Politica

Fallimento dei controlli

Salotto interclassista, quello convocato dai 56 provvedimenti di custodia cautelare e avvisi di garanzia spiccati dal giudice delle indagini preliminari, a Roma, su richiesta della Procura Distrettuale Antimafia, che ha coordinato le indagini di Guardia di Finanza e Ros dei Carabinieri. Numerosi i mandati di cattura internazionale, ad aumentare la scenografia globale del supposto riciclaggio. Salotto interclassista, dicevo, perché a prendervi posto dovrebbero essere manager di grande fama, come Silvio Scaglia, uno dei fondatori di Fastweb, alti papaveri delle telecomunicazioni italiane, un senatore della Repubblica, Nicola Di Girolamo, e un congruo numero di presunti ‘ngranghetisti. Staremo a vedere, se le accuse reggeranno. Non solo mi attengo, come sempre e come per tutti, alla presunzione d’innocenza, ma segnalo che Scaglia ha già fatto sapere di non avere mai commesso reati, e le società si dichiarano parte lesas. Staremo a vedere. Ma l’impianto delle accuse mette in evidenza, ancora una volta, un problema strutturale del nostro Paese: il non funzionamento dei controlli interni. Siano essi parlamentari o societari.

Partiamo da Di Girolamo, che è facile: il problema non dovrebbe esistere, perché non dovrebbe essere senatore. La commissione senatoriale che vaglia la legittimità delle elezioni aveva già stabilito che la sua candidatura era irregolare e la sua elezione da cancellare, perché non era residente all’estero. Aveva fornito documentazione falsa, pertanto non avrebbe mai dovuto sedere nell’emiciclo. Ma qui scatta la furbata: siccome un pubblico ministero romano aveva avviato un’indagine penale per falso, e siccome aveva già chiesto di arrestare il signor senatore, i colleghi decisero, con masochistico voto a maggioranza, di sospendere il giudizio fin quando la giustizia non avesse detto l’ultima parola. Sì, lallero, ci rivediamo fra qualche lustro. Il bello è che sostennero d’avere agito per garantismo, mentre noi, garantisti doc, segnalavamo che l’autotutela del Senato non può subordinarsi ad un giudizio penale.

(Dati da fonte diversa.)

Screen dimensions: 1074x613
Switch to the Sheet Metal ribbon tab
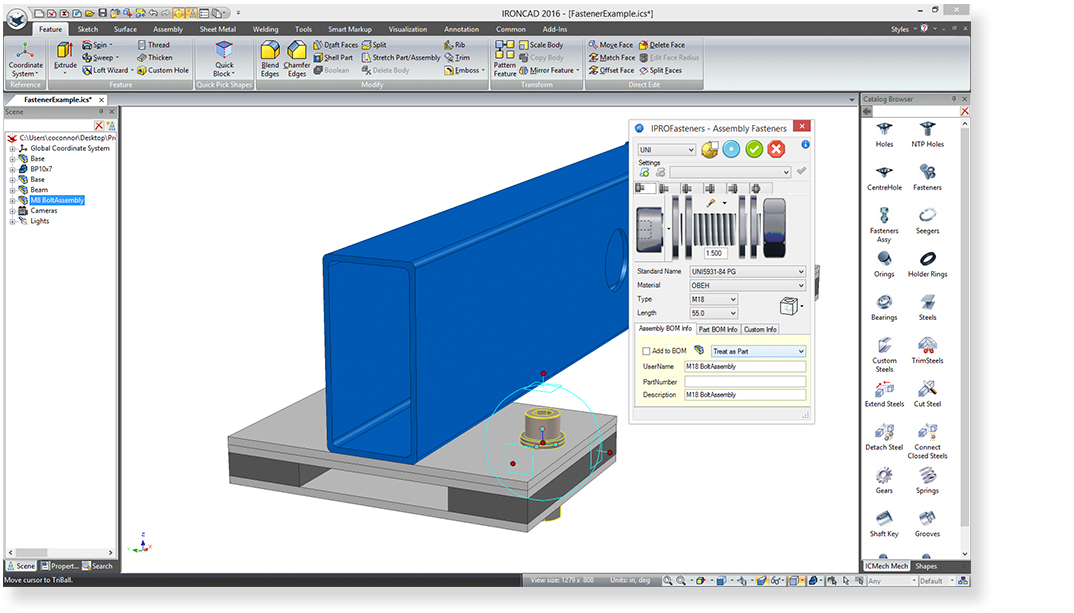216,29
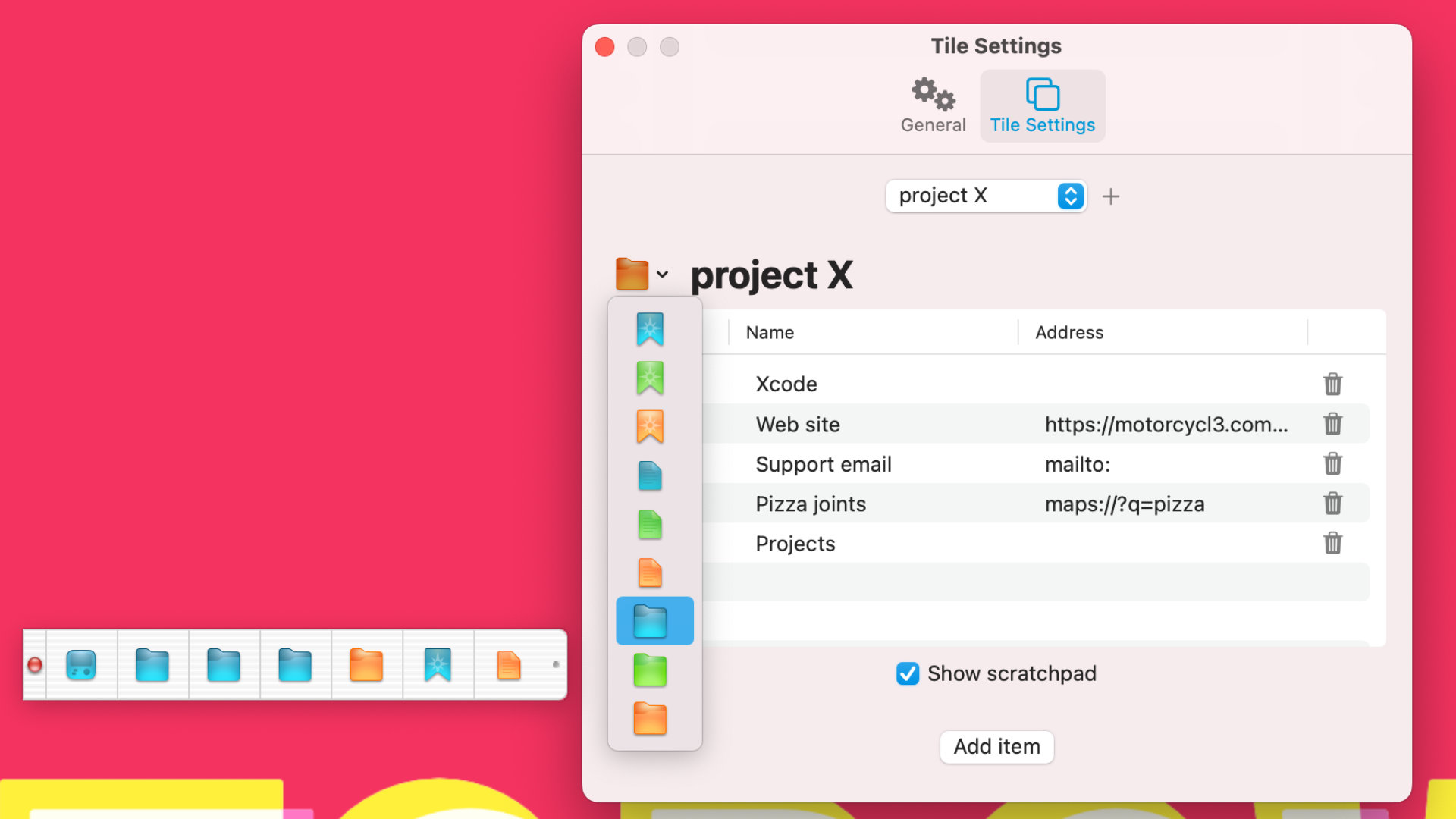This screenshot has width=1456, height=819.
Task: Select the green document icon option
Action: [x=650, y=524]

Non solo, agirono con impudicizia, perché sapevano che il giudizio non sarebbe arrivato prima della fine della legislatura, confermando che la lentezza della giustizia italiana è una pacchia per quanti sgarrano.

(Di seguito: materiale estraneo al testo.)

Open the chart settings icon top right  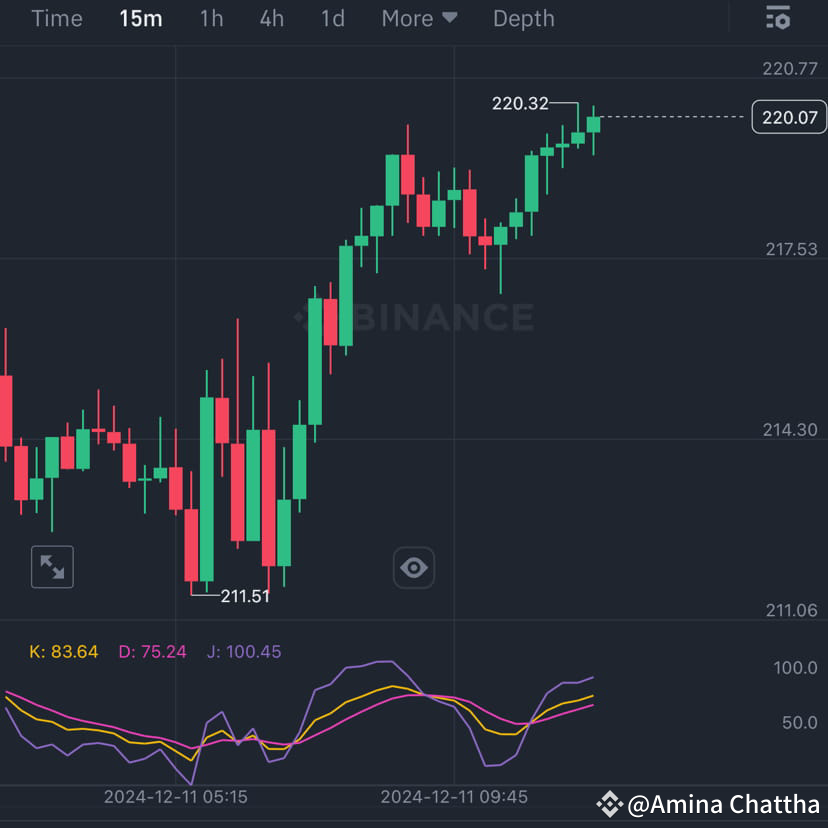click(x=778, y=18)
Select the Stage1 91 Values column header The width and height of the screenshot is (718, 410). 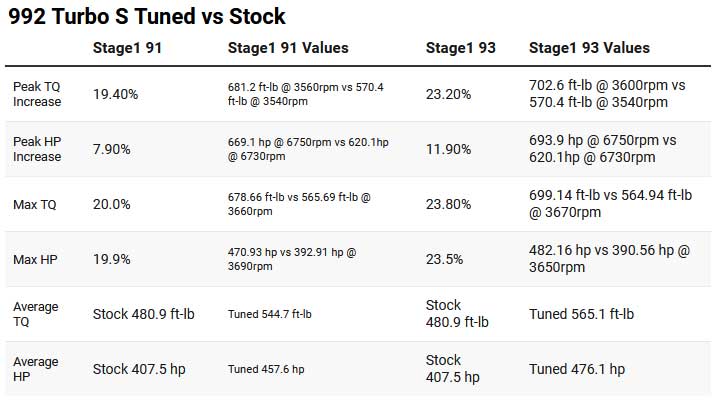[288, 48]
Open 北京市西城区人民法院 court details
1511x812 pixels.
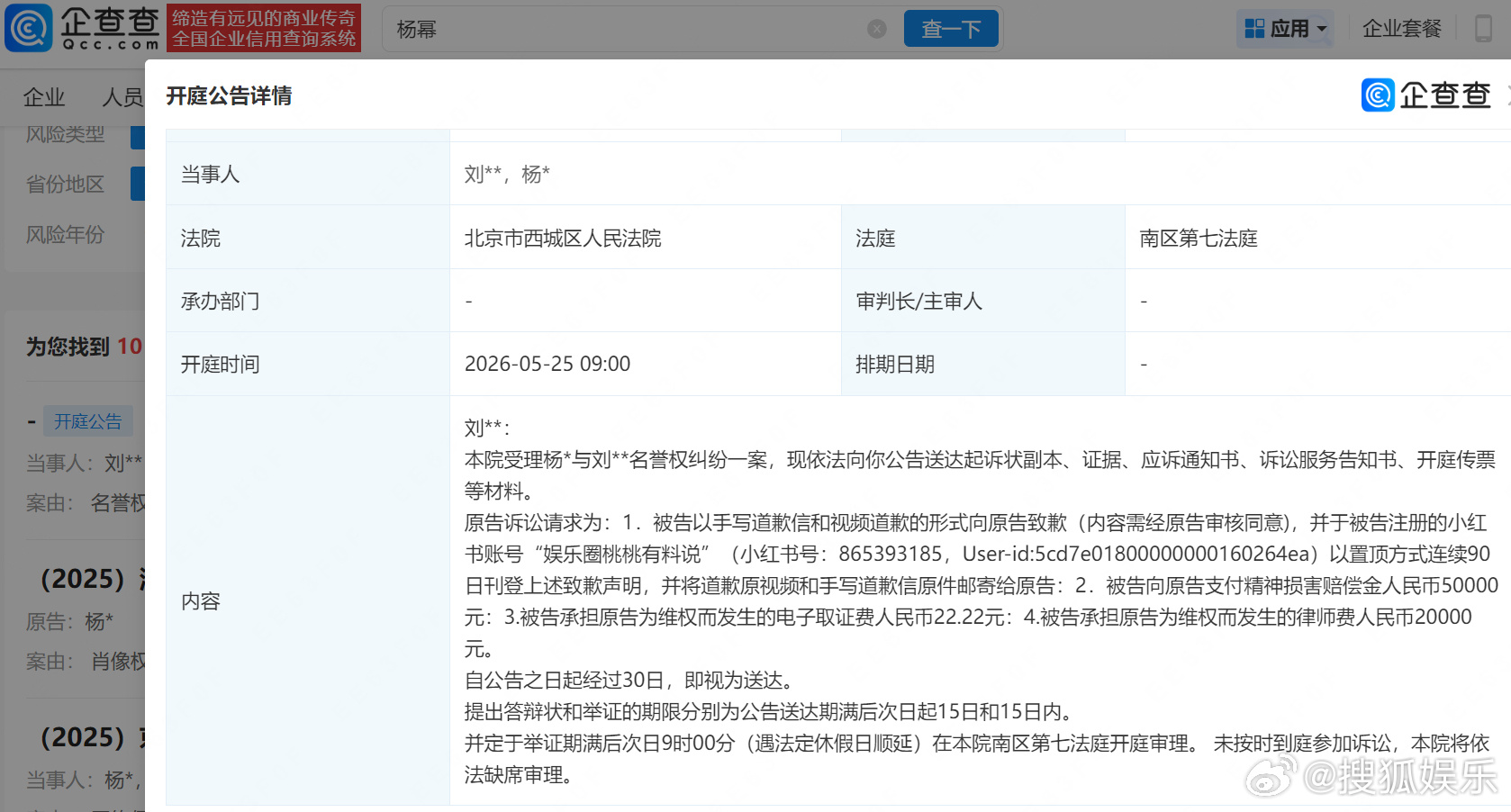(x=564, y=238)
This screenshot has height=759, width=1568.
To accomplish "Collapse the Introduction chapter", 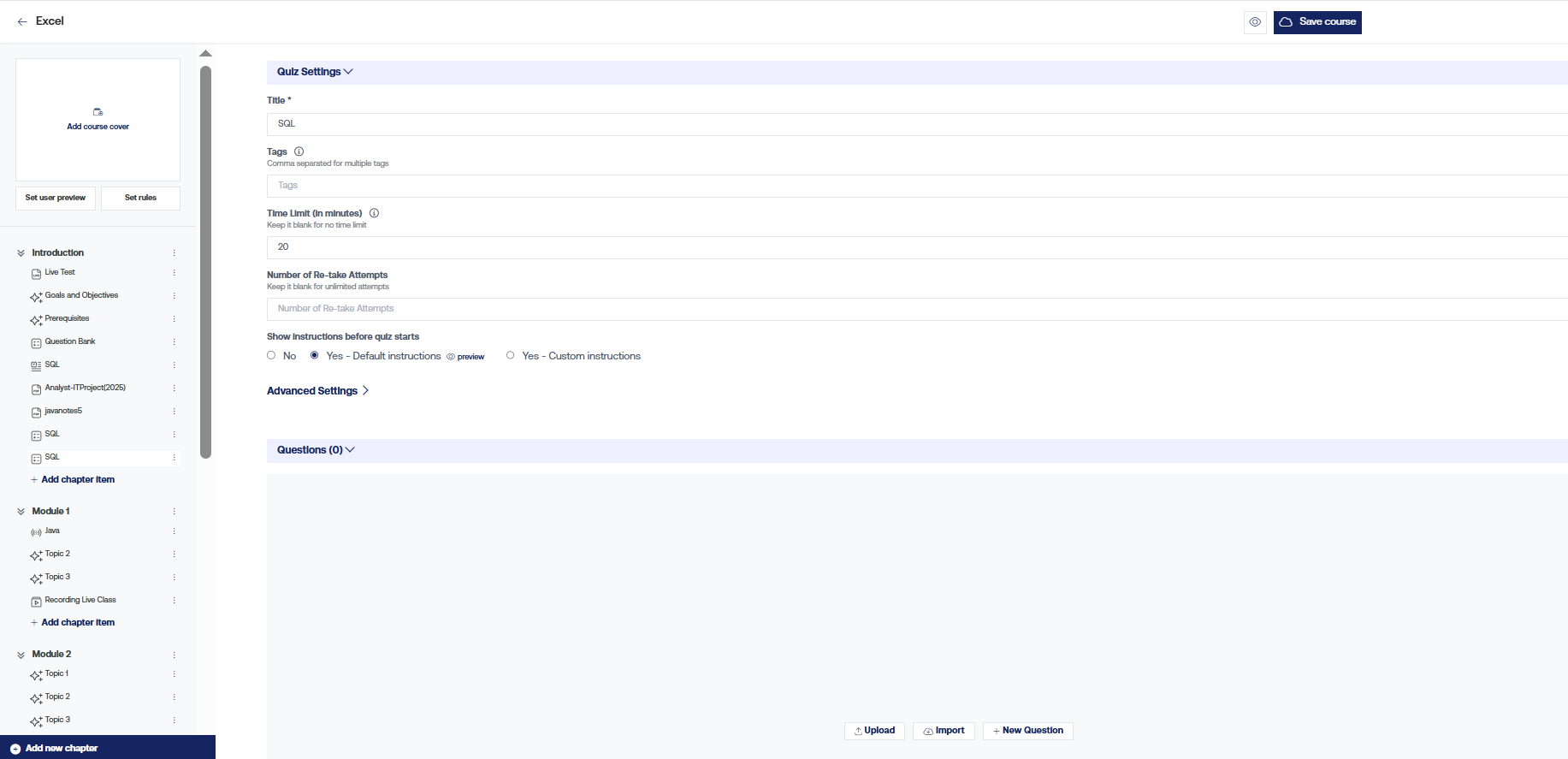I will pos(21,253).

Ora arriva la novità: alcuni dei supposti riciclatori, calabri e ‘ndranchetosi, non si limitarono a far campagna elettorale per Di Girolamo, come era del tutto legittimo, ma si spinsero a prendere qualche pacco di schede e votarlo, a nome di elettori inesistenti. Sarà vero? Lo vedremo. Ma noi scrivemmo già sull’elezione degli italiani all’estero, e già descrivemmo sia questo tipo di trucco che un sistema elettorale bislacco e aperto alla frode. Nessuno ci diede ascolto. Ora si godano le conseguenze.

Passiamo al lato nobile, si fa per dire, del salotto. Se ho ben capito, l’accusa suppone che due società importanti, ovvero Telecom Italia (per il tramite della Sparkle, che detiene al 100%) e Fastweb, abbiano acquistato servizi telefonici inesistenti, versando i quattrini a quattro società italiane, sconosciute ai più, queste, a loro volta, avrebbero finto di acquistare i servizi all’estero, portando fuori i soldi e, per giunta, realizzando una presunta evasione iva per la bellezza di 400 milioni. E’ vero? Non lo so, naturalmente. Staremo a vedere. Ma se Guardia di Finanza, Ros e Antimafia non hanno preso completamente lucciole per lanterne, ce n’è abbastanza per ragionare.

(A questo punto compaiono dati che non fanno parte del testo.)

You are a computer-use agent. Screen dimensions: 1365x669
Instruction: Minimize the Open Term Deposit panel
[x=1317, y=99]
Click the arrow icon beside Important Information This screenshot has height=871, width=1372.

Perché due società così grosse, con forti ramificazioni e presenze all’estero, si servono d’intermediari di ben minore fama? Mica è normale. La Sparkle, in particolare, già agisce nel mercato internazionale, sicché se acquista da operatori italiani è guidata da incapaci, visto che è posseduta dal più grosso, e se vende a operatori italiani è infedele, visto che dovrebbe rispondere agli interessi del più grosso. Inoltre, secondo le carte dell’accusa, fra i preziosi beni intermediati vi sarebbero schede telefoniche prepagate per accedere a siti internet il cui contenuto è riservato. In altre parole: o informazione ad alto valore, che per loro natura non si vendono massicciamente al pubblico, o pornografia, che in rete si trova grati, in tale smodata e imbarazzante abbondanza che la mia povera fantasia non riesce ad immaginare cosa cavolo dovrei pagare.

Qualche mese fa l’amministratore delegato di Telecom Italia, Franco Bernabè, disse di volere vendere Sparkle. Sembrò una minaccia, e forse lo era. Nel sito di Telecom è ancora considerata una proprietà totale, segno che le cose devono essere andate diversamente, e il gruppo dirigente è interamente espressione di Telecom, segno che dovrebbero sapere come stanno le cose. Ora, al di là di tutto, volendola vendere l’avranno fatta esaminare e valutare, spero. E’ emerso nulla, nel corso di quel lavoro? Se tutto è regolare, si devono licenziare i finanzieri che hanno contestato la falsa fatturazione, il riciclaggio e l’evasione dell’iva. Altrimenti si dovrebbe licenziare qualcun altro.

Le società hanno al loro interno sistemi di controllo, predisposti e imposti dalla legge. A cominciare dal collegio dei sindaci. Le società quotate in Borsa sono poi controllate da soggetti esterni. Ogni volta che una malefatta societaria arriva sul tavolaccio penale è segno che o non funzionano gli inquirenti, o non funzionano i controllori. L’una cosa, oltre tutto, non esclude l’altra.

L’epoca cui si riferiscono le contestazioni, infine, va dal 2003 al 2006. Ogni ipotesi, oltre a dover essere provata, si riferisce a quelle gestioni. Ma il codice civile impone ai successori, ove annusino qualche cosa di men che commendevole, di avviare delle azioni di responsabilità. Già abbiamo assistito alla scena di una Telecom Italia che, in un procedimento milanese, prima si dichiara parte lesa, poi chiede di patteggiare per risarcire chi ha subito il reato, il tutto senza sentire il bisogno di chiamare a risponderne chi la guidava.

Lo so che certe cose le scriviamo solo noi, al punto da poter sembrare un po’ mattocchi, ma il fatto è che noi siamo garantisti sul serio, non a corrente alternata e secondo amicizia, pertanto ci teniamo a render chiaro che garantista non è sinonimo di scemo.